Extracted records: Begin

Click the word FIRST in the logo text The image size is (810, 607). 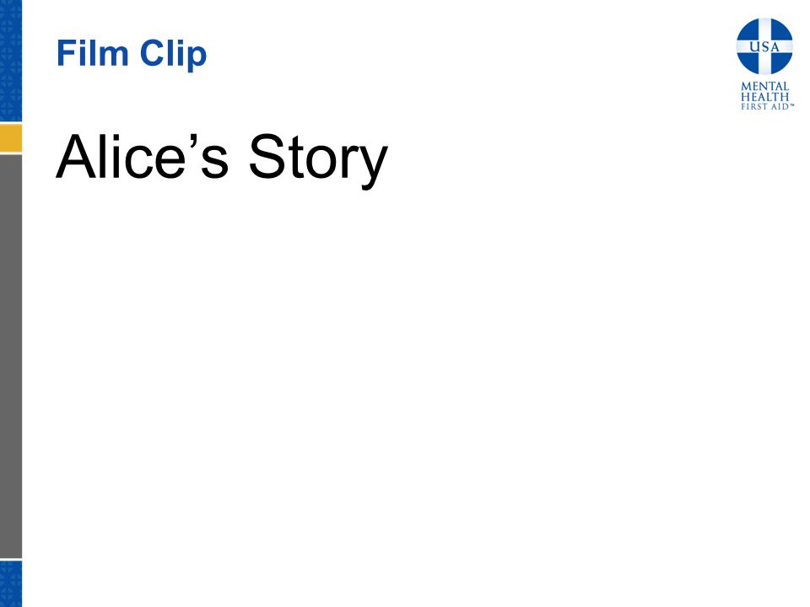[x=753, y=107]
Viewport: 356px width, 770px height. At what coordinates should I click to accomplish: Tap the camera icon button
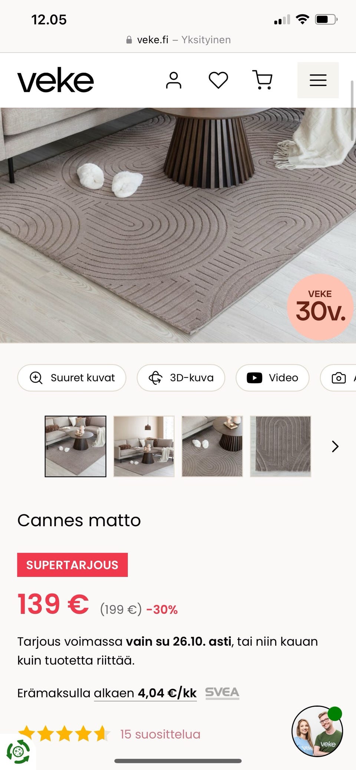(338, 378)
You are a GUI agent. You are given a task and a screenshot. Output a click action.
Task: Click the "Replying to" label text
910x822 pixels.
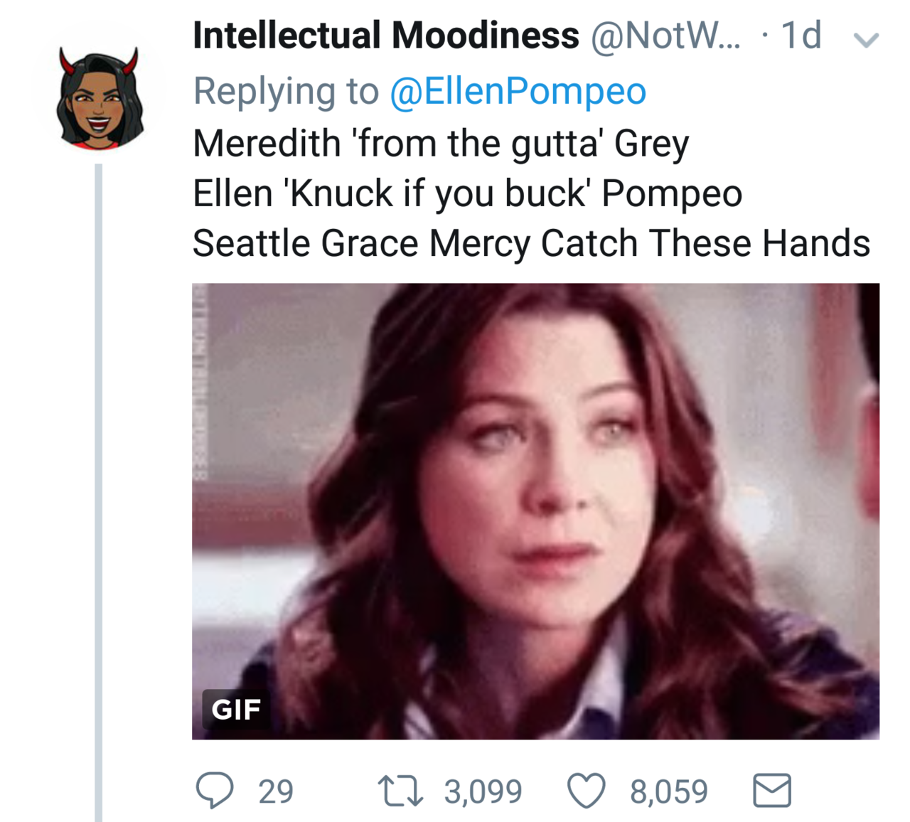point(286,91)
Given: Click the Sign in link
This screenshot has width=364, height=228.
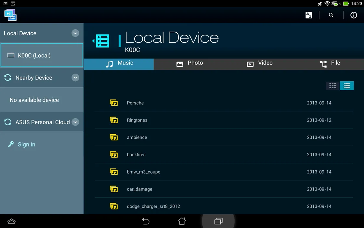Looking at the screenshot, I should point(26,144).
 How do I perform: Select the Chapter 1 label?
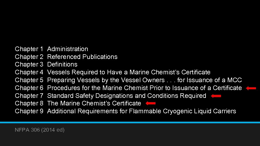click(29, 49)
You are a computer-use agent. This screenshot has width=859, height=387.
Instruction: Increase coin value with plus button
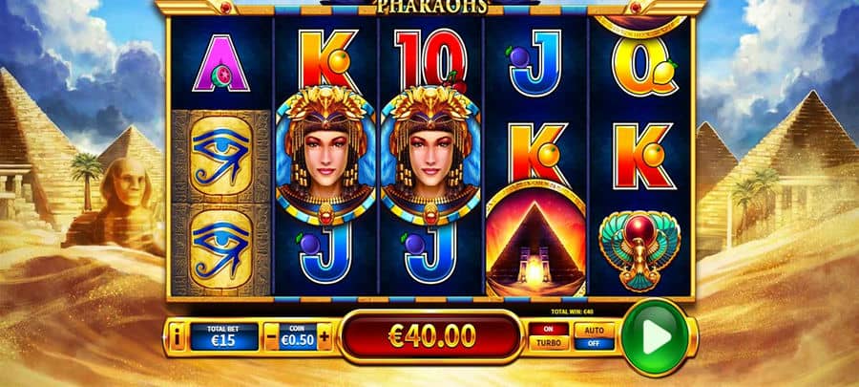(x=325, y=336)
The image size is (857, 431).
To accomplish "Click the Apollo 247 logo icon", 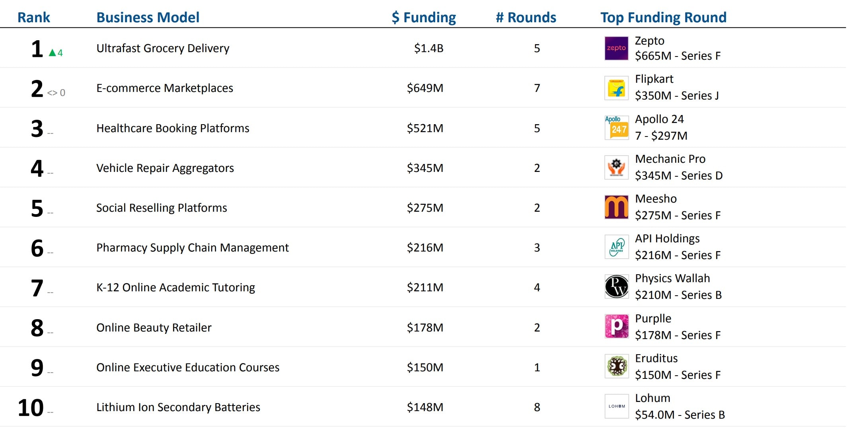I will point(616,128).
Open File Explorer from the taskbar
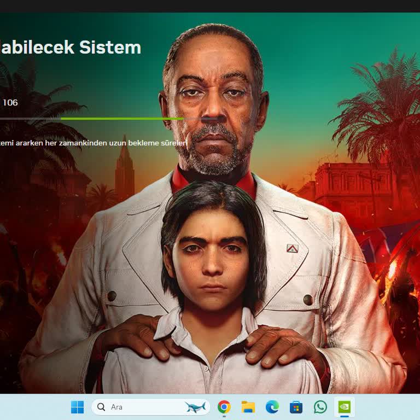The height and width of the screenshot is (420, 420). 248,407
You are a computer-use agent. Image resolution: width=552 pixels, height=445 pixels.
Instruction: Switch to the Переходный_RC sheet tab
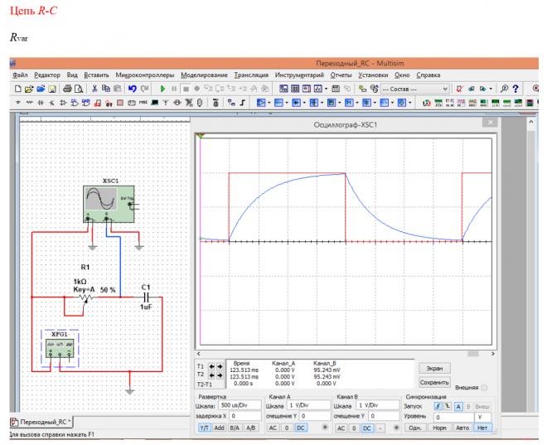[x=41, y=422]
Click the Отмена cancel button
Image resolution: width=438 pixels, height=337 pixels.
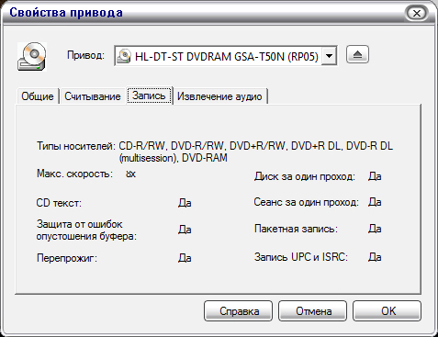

Extracted records: End
Extracted records: Begin

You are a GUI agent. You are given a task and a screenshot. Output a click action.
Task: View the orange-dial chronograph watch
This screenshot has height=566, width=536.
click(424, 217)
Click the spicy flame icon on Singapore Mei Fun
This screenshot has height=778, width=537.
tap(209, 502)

Extracted records: End
Extracted records: Begin

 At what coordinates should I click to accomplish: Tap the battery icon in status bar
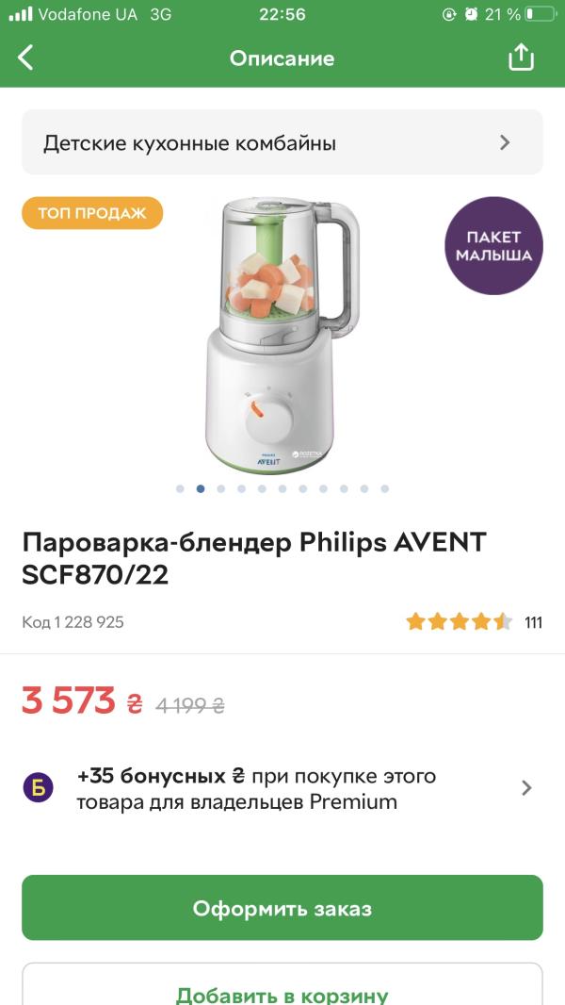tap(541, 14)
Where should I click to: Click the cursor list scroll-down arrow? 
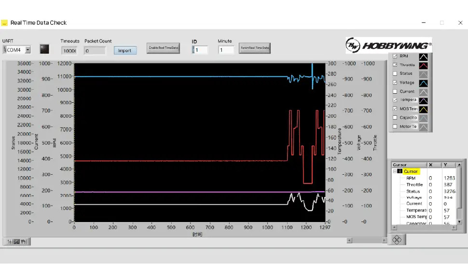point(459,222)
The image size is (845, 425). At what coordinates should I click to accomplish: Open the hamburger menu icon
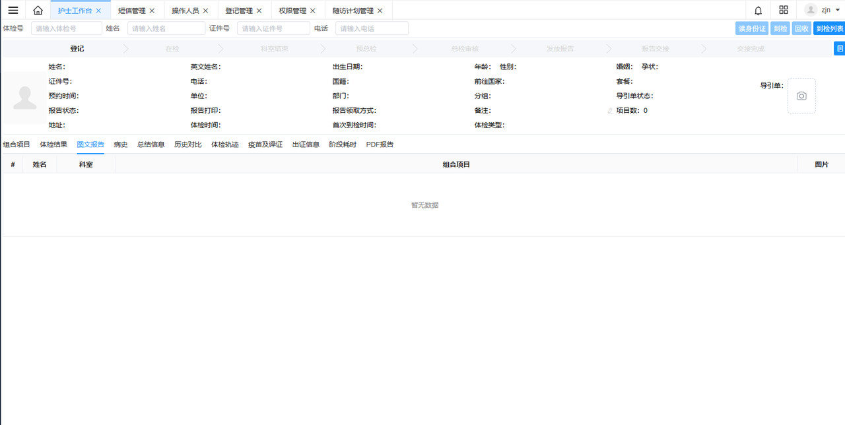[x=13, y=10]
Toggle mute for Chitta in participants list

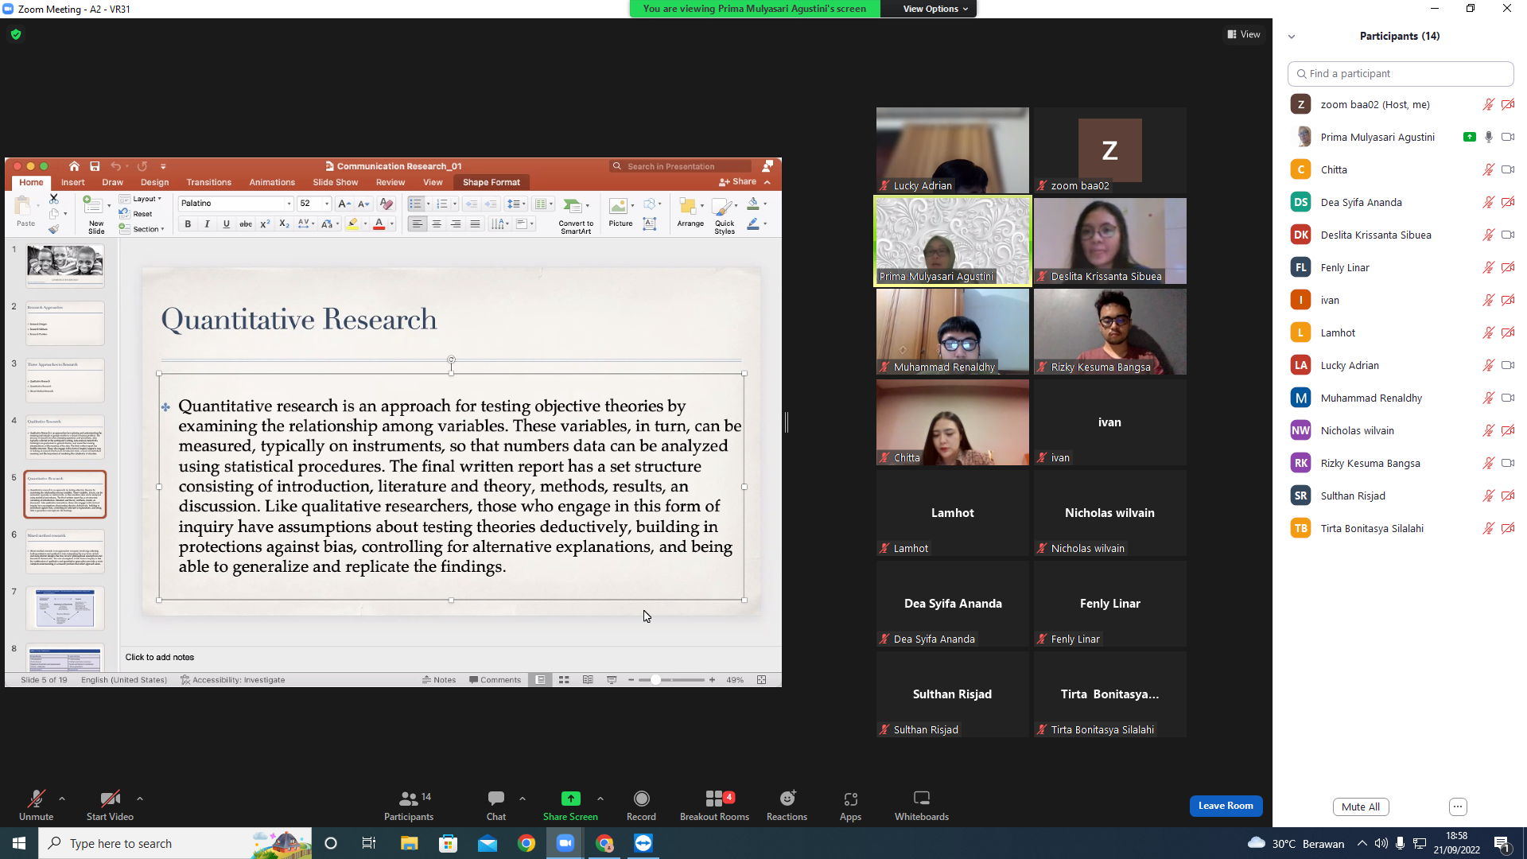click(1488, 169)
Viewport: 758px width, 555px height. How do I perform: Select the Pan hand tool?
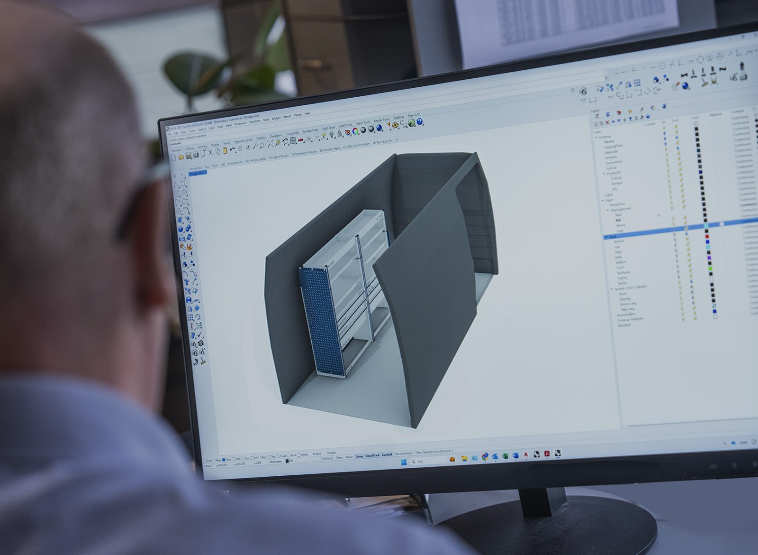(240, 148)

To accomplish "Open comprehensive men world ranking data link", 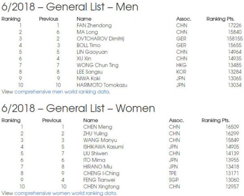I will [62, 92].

Extracted records: End

#### Task prompt:
For the records above, state the number of lines holding the string "agent", without further comment.

#### Task response:
4